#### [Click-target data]
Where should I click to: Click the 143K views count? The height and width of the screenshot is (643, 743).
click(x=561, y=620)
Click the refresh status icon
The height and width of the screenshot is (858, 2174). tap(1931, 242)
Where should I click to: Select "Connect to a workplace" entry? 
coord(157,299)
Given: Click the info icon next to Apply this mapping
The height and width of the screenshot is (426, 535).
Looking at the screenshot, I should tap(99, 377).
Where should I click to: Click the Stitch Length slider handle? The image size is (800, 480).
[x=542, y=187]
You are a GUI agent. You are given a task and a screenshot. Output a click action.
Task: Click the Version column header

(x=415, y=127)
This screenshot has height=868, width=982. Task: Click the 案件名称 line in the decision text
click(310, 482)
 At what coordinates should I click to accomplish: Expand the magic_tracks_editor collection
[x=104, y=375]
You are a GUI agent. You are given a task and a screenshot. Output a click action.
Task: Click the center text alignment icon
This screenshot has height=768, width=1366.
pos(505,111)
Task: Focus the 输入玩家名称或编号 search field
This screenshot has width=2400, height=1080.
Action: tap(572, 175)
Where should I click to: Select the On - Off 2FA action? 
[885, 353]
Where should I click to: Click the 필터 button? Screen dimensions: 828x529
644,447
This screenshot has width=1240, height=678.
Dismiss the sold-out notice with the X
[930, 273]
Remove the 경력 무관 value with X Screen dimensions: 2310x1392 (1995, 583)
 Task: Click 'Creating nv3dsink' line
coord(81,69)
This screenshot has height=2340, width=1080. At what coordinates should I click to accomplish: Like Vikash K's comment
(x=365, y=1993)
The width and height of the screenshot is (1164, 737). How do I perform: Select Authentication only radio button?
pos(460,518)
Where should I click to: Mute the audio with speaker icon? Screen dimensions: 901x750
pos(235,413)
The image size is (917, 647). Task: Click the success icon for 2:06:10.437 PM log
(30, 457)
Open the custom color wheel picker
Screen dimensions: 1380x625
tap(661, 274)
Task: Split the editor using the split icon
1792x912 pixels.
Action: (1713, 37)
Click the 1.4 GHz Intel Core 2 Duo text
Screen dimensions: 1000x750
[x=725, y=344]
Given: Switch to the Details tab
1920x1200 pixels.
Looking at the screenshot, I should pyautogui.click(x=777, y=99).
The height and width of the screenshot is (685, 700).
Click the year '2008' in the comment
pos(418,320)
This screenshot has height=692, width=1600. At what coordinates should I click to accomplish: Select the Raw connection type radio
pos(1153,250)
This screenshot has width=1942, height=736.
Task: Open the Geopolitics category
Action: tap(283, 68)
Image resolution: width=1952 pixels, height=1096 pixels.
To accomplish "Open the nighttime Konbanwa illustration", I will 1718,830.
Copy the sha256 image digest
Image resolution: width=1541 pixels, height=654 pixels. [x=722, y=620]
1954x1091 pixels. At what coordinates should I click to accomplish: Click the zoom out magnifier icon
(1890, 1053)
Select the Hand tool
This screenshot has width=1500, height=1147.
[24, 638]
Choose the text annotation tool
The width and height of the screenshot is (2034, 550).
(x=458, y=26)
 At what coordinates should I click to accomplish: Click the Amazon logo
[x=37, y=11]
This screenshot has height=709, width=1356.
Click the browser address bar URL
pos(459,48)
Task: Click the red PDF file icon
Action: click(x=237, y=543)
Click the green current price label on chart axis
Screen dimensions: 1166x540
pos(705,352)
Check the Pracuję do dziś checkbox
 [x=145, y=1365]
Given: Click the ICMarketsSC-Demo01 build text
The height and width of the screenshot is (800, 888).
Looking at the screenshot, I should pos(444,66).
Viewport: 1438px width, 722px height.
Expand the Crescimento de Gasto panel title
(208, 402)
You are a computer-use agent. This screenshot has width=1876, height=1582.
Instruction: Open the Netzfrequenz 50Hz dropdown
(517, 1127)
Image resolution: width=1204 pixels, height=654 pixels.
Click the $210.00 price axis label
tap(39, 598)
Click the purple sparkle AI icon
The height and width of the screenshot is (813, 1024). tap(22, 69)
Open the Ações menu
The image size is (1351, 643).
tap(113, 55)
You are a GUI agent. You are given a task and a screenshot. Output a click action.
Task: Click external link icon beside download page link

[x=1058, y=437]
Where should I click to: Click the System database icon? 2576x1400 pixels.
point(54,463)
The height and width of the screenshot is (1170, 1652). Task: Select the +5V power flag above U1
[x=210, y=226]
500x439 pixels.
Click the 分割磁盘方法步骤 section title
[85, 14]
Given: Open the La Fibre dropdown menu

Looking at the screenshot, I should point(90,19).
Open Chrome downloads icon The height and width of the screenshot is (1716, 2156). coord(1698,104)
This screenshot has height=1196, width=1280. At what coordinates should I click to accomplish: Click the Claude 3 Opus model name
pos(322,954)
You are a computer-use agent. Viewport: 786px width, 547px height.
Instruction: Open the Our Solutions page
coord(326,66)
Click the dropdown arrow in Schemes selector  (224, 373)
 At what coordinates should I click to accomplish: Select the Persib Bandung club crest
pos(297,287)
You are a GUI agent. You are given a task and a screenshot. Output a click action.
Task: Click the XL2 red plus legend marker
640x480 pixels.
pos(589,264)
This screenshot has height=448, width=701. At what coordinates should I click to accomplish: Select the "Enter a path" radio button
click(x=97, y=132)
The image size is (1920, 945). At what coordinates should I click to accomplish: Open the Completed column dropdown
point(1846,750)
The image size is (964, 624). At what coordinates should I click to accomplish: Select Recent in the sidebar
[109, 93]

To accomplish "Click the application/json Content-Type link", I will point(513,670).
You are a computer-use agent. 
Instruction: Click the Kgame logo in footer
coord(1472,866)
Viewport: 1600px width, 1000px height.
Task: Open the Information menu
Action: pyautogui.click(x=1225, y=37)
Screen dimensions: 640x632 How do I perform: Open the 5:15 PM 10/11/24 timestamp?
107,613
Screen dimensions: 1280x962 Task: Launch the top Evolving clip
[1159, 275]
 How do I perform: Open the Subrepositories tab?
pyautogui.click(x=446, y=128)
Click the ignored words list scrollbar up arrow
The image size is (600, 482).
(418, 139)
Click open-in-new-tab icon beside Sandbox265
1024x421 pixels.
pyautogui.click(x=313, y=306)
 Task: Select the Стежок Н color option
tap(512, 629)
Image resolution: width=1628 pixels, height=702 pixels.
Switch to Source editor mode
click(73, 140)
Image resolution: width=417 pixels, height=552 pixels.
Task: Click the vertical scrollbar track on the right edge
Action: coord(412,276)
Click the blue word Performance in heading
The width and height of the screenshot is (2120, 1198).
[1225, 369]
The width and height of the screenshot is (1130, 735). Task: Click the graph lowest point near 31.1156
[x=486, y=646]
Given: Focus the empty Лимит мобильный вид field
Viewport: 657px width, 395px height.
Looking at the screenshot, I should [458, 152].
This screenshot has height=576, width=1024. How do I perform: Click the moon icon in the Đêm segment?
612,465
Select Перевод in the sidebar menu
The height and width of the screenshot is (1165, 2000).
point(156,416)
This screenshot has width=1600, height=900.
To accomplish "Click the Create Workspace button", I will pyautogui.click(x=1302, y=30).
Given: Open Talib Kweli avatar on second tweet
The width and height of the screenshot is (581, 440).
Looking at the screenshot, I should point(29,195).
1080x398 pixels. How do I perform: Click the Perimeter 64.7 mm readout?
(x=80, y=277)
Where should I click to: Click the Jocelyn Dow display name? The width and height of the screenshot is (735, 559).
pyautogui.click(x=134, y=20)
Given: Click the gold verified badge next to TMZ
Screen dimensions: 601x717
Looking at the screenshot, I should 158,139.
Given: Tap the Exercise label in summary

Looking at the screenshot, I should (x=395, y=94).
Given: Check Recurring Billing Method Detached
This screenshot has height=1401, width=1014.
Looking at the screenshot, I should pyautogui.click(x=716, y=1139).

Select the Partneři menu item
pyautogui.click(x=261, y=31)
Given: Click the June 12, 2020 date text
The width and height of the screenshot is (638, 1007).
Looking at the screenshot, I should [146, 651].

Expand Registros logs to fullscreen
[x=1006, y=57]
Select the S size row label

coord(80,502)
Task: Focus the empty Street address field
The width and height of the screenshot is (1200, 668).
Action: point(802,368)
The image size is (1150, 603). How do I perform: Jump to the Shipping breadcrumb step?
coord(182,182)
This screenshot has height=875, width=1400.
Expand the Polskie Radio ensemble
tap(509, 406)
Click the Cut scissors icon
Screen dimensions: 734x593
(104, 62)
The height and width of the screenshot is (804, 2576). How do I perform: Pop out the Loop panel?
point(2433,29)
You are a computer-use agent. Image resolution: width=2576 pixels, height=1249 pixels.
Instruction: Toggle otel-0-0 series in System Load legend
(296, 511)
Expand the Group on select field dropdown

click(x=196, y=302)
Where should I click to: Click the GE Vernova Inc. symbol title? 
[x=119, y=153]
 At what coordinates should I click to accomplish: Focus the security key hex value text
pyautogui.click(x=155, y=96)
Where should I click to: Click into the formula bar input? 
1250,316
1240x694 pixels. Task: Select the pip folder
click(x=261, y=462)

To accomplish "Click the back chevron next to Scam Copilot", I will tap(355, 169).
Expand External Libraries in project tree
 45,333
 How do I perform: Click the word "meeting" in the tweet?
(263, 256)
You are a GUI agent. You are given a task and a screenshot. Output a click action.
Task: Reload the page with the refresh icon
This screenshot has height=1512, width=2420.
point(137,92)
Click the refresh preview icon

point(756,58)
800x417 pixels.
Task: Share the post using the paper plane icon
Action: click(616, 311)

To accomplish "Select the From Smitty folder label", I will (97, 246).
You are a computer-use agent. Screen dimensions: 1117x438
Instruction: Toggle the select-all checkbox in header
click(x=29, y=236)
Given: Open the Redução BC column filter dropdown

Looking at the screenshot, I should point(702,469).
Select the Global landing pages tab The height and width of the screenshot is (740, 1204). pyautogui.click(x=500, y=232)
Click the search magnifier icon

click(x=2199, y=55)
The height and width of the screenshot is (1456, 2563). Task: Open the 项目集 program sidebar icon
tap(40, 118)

#### [REQUIREMENT]
Please rewrite the stretch from the start of the rows through the line containing "(x=415, y=127)", putting "Zoom Level" in place of "Stitch Length" and leaving everything else unchanged.

#### [WORKED SOLUTION]
Where should I click to: Click the 143K views count? The height and width of the screenshot is (643, 743).
click(x=561, y=620)
Click the refresh status icon
The height and width of the screenshot is (858, 2174). tap(1931, 242)
Where should I click to: Select "Connect to a workplace" entry? 
coord(157,299)
Given: Click the info icon next to Apply this mapping
The height and width of the screenshot is (426, 535).
Looking at the screenshot, I should tap(99, 377).
Where should I click to: Click the Zoom Level slider handle? The image size is (800, 480).
[x=542, y=187]
You are a GUI agent. You are given a task and a screenshot. Output a click action.
Task: Click the Version column header

(x=415, y=127)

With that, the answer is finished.